17 de outubro de 2020

Brad Mehldau “Suite: April 2020” (Nonesuch, 2020) & Redman, Mehldau, McBride, Blade “RoundAgain” (Nonesuch, 2020)

Que não só pela perspetiva tipográfica da coisa, quando se vê uma capa como a de “Suite: April 2020”, praticamente arrancada às páginas de um diário ou aos arquivos de uma repartição pública, calcula-se que o assunto seja sério. Recorde-se “The Earth is Not a Cold Dead Place” (2003), dos Explosions in the Sky, “The Faust Tapes” (1973), dos próprios, “Winds of Change” (1967), de Eric Burdon & The Animals e “The Story of Moondog” (1957), dele mesmo. No género, claro, a melhor e ao mesmo tempo a mais subversiva de todas é a de “Go 2”, dos XTC (1978): “Isto é a capa de um disco. Este texto é o design na capa do disco. O design pretende ajudar a vender o disco [etc. etc.] ”, lê-se. Mas os tempos não estão para ironias, e Mehldau aproveita o carácter excecional deste seu registo para avisar que “Suite: April 2020 é um instantâneo musical da vida no último mês no mundo no qual todos nós nos encontrámos.” Como é óbvio, domina mais o piano que a gramática mas, sim, o disco faz jus ao programa de festas (ou infestações). Em ‘Keeping Distance’, por exemplo, traduz metaforicamente o distanciamento social, com as mãos a aproximarem-se gradualmente das extremidades esquerda e direita do teclado e a levarem as relações musicais do tema ao limite.

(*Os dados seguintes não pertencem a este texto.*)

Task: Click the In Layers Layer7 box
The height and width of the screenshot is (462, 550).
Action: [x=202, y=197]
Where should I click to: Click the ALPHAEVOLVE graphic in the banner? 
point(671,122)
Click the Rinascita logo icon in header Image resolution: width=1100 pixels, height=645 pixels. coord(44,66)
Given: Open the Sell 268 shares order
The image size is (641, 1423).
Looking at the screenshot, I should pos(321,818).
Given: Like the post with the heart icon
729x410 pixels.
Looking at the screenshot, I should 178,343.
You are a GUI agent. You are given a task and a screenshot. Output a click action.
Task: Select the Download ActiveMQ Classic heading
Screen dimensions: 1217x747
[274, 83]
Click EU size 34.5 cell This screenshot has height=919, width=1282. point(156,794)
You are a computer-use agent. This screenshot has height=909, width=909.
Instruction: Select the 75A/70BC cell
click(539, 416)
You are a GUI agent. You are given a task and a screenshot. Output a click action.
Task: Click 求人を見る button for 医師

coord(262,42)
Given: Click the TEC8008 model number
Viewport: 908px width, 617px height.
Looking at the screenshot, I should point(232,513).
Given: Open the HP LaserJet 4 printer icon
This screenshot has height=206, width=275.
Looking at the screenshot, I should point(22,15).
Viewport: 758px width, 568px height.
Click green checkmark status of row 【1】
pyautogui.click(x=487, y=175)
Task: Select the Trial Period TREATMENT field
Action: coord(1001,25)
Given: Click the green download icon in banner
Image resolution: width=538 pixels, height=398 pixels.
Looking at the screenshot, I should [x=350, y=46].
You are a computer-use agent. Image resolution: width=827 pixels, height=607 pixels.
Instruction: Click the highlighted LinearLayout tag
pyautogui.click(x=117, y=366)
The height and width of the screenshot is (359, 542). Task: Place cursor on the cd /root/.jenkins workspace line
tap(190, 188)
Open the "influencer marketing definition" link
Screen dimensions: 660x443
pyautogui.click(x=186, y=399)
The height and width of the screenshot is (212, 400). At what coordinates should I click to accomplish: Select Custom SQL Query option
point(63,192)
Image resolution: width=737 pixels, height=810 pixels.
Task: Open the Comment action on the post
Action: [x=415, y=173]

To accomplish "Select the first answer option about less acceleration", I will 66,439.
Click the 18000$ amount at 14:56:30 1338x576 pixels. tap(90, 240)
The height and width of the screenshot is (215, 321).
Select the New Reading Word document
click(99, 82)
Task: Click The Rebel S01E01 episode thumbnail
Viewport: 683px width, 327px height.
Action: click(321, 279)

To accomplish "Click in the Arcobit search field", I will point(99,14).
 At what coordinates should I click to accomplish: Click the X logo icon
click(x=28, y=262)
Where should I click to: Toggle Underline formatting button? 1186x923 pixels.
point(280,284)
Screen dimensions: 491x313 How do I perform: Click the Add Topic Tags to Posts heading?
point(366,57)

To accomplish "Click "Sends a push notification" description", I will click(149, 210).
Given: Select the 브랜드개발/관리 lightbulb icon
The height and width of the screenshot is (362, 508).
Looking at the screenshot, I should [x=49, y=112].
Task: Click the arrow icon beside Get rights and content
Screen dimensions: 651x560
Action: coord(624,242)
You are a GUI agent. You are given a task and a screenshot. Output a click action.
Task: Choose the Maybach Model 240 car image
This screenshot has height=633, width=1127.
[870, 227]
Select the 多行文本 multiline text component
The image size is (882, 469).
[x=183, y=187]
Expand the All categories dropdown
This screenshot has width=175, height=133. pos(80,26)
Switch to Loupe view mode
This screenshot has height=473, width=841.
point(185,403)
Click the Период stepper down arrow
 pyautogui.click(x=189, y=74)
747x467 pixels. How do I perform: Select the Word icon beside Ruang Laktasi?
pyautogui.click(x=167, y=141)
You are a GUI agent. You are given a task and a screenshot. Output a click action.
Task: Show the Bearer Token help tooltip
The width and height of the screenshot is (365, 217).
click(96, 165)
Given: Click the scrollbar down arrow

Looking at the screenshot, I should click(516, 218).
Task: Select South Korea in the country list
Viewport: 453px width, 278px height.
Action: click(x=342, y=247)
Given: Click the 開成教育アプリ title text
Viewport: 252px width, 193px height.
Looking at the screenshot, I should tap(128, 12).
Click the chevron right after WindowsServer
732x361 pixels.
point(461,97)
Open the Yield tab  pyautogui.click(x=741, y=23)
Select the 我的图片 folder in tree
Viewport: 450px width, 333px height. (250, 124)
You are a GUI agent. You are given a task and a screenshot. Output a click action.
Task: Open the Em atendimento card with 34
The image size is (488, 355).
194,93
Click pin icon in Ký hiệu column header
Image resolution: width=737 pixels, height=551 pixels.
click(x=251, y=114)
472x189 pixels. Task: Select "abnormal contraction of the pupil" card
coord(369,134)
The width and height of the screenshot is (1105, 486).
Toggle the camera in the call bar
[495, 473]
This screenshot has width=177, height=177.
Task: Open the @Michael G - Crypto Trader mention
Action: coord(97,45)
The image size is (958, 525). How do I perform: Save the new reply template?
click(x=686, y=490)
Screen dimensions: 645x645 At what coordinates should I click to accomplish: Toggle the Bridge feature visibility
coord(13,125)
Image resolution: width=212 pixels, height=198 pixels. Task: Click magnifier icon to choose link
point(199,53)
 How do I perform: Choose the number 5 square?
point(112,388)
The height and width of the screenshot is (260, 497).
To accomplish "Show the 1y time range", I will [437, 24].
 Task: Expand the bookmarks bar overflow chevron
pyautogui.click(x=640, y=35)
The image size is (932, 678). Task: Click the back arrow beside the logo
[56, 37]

Isto, nos arredores de Amesterdão – se Mehldau vivesse em Rio de Mouro não se imagina que disco teria gravado. Pois, para si – e para os seus, presume-se – ‘Waking Up’, ‘In The Kitchen’, ‘The Day Moves By’, ‘Uncertainty’, ‘Waiting’, ‘Stepping Outside’ ou ‘Stopping, Listening: Hearing’ são mais motivos de admiração do que de apreensão. Mehldau corre, até, o risco de parecer insensível, tamanho o bucolismo – e só lhe falta ir para o jardim a cantarolar com um livro de Auden debaixo do braço, como a Virginia Astley de “From Gardens Where We Feel Secure” (1983). Redime-o uma sequência em que devolve o seu a seu dono – a quem não distinguia um jardim de uma plantação – e termina a tocar ‘New York State of Mind’, de Billy Joel, com Redman, McBride e Blade no pensamento, gente com a qual, aí, 25 anos após “MoodSwing”, levou com “RoundAgain” o jazz de volta aos 90s e tornou a sentir-se seguro.